Divines, le film qui a du clito !

undefined 30 août 2016 undefined 00h00

Anais Rouyer

Son discours cannois, lors de la remise de sa Caméra d'Or (traduisez prix du meilleur premier film), a fait le tour du web. Ce n'est certes pas souvent qu'une femme, plantée droit dans ses bottes à la tribune, lance à son producteur, assis dans la salle : « t'as du clito ! ». Du clito, elle en a sans aucun doute, Houda Benyiamina, comme Dounia et Maimouna, les héroïnes de son premier long métrage, Divines, un bijou qui sort en salles demain.


Et quand on dit bijou, on n'éxagère pas. Car le cinéma d'Houda Benyiamina est pour le moins brillant. Et ces personnages sont si humains, si vrais et si attachants, qu'on ne peut pas demeurer indifférents au parcours initiatique semé d'embuches et de préjugés sur lequel ils s'engagent. L'héroïne de cette pépite cinématographique, c'est Dounia. Un tantinet rebelle, elle n'a pas un CV de winneuse. Mais elle en a la gagne. Poussée comme une (magnifique) fleur sauvage dans un bidonville manouche de la banlieue parisienne, la débrouille est son quotidien. Un quotidien gris comme le béton des tours où vit Maimouna, sa sœur de cœur. Maimouna est fille d'imam. Élevée dans le respect de la religion musulmane et l'humilité, elle obéit à ses parents et se fait discrète. Sauf quand elle est avec Dounia. Ensemble, elles osent s'imaginer un avenir radieux et rire des galères du quotidien.

= LIGNES FOURNIES =
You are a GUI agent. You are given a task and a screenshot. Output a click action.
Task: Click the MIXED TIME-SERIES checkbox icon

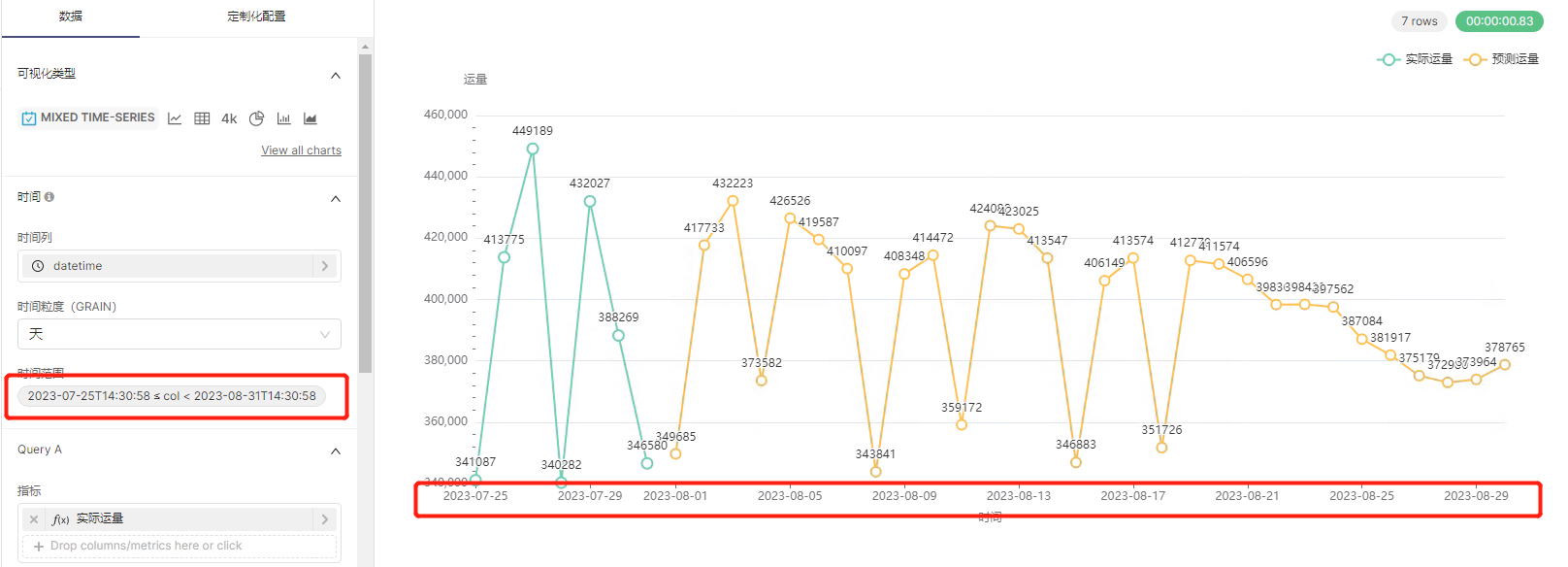pos(28,117)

= CONSIGNES =
• A. Dans l'article sur le film Divines, de qui Maimouna est-elle la fille ?
• B. Écrivez la suite de l'article sur le film Divines, juste après sa dernière phrase.
Les lignes fournies n'ont aucun rôle ici.

= RÉPONSES =
• A. Maimouna est la fille d'un imam.

• B.
Un quotidien qui bascule quand elles croisent la route de Rebecca, au volant de sa décapotable rutilante, sapée en marque de la tête aux pieds, régnant sur un business florissant de produits illicites et une armée de petites frappes chargées de surveiller son territoire et de revendre son matos. Embauchées comme petites mains, elles s'engagent sur des chemins de traverse, plus aventureux et plus risqués que le chemin tout tracé menant au RSA, qu'elles ont refusé de suivre. Ivre de rêves d'argent et de vie facile, Dounia s'enhardit, persuadée qu'elle peut déjouer tous les pièges et trancher dans le vif sa part du gâteau...

Maimouna (Deborah Lukumuena), Dounia (Oulaya Amamra) et Rebecca (Jisca Kalvanda)

Sur la trame de ce scénario banlieusard, Houda Benyiamina tisse une œuvre d'une impressionnante finesse. Loin des clichés sur la banlieue, malheureusement rebattus au cinéma, son film s'engage sur des chemins féminins, voire féministes. En témoigne le cri du cœur poussé à Cannes lors des remises des prix. Une parole de renouveau et de féminisme dans le milieu machiste du cinéma, conclue point levé par un tonitruant « Cannes est à nous, à nous, les femmes ».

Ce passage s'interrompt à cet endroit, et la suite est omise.